Brent Oil Premium May Collapse as Demand Rises: Energy Markets

Share Business ExchangeTwitterFacebook| Email | Print | A A A By Margot Habiby

May 12 (Bloomberg) -- Brent oil’s premium to West Texas Intermediate crude is poised to collapse from the highest level in nine months as strengthening U.S. demand may cut record inventories at the Cushing, Oklahoma, delivery hub.

WTI traded on the New York Mercantile Exchange may overtake London’s Brent during summer, the peak U.S. gasoline-demand period, as the economy expands and refineries run at the highest seasonal rate in five years. In past three years, the U.S. grade exceeded the benchmark European crude two-thirds of the time.

Full storage tanks at Cushing, the delivery point for Nymex’s light, sweet crude oil futures, the world’s most actively traded commodity contract, have helped to undermine WTI’s traditional premium to Brent. The pipeline hub routes Gulf Coast oil to Midwestern refiners and Canadian oil to plants in Texas and Louisiana.

The conclusion of maintenance at Midwestern refiners will cause “the negative spread between WTI and Brent to reverse,” said Allison Nathan, a Goldman Sachs Group Inc. analyst based in New York, in a report this week. She said the lack of available storage at Cushing would be resolved in “weeks” and recommended selling Brent and buying WTI.

Brent traded on the London-based ICE Futures Europe Exchange cost $4.12 a barrel more than WTI yesterday, the widest premium since Aug. 14. Oil for June delivery on the Nymex fell 43 cents to settle at $76.37 a barrel yesterday. Brent for June settlement gained 37 cents to $80.49 a barrel.

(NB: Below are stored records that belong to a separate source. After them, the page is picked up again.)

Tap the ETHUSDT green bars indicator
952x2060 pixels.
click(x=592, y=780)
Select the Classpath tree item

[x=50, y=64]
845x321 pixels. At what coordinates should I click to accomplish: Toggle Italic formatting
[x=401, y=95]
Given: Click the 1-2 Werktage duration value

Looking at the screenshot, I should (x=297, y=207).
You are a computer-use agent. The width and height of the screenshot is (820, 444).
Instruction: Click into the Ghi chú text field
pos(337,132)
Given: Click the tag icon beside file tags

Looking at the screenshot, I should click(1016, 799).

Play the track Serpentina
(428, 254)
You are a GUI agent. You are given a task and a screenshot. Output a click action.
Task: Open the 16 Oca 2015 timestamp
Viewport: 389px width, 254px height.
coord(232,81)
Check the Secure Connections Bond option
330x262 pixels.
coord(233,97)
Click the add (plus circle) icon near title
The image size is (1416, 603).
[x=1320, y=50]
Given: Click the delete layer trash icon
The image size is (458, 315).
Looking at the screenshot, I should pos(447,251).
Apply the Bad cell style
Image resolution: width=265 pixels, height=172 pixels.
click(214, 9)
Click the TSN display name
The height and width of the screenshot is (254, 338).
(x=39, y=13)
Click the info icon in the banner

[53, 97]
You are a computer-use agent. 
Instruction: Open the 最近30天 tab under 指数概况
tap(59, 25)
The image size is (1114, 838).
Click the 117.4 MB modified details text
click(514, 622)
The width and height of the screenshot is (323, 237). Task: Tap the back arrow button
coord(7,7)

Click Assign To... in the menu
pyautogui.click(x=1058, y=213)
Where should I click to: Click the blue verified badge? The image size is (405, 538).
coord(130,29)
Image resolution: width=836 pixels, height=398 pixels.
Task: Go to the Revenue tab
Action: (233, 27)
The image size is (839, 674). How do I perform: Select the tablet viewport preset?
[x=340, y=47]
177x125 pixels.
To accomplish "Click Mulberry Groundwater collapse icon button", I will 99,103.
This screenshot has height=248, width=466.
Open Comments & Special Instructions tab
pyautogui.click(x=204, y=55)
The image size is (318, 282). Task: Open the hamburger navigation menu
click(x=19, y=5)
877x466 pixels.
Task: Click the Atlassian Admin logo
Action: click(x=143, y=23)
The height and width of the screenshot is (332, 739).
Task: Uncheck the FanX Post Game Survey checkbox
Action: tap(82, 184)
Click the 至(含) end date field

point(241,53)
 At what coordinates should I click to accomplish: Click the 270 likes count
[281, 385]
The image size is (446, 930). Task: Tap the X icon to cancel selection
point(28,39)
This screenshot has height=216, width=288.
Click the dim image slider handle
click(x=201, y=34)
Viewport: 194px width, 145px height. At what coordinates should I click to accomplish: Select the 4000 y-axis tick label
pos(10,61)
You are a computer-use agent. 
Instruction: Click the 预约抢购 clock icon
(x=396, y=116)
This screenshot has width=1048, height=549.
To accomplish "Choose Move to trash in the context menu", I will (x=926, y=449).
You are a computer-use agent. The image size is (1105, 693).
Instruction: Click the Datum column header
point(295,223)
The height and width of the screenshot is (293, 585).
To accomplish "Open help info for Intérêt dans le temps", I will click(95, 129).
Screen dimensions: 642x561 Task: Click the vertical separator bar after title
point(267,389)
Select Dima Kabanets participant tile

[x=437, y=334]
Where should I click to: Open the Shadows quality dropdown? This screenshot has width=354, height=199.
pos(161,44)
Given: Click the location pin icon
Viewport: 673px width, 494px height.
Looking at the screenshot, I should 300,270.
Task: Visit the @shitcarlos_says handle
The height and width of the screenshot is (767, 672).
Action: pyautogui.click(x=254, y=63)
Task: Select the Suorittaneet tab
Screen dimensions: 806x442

“It’s all about Cushing,” said Michael Fitzpatrick, vice president of energy at MF Global in New York. “Stockpiles are near to overflowing at Cushing.”

Cushing Inventories

Inventories at the hub increased 1.68 million barrels, or 4.9 percent, to 36.2 million in the week ended April 30, the Energy Department reported last week. That’s the largest amount in data going back to 2004. U.S. imports jumped 2.8 percent to 9.95 million barrels a day, the highest level since July.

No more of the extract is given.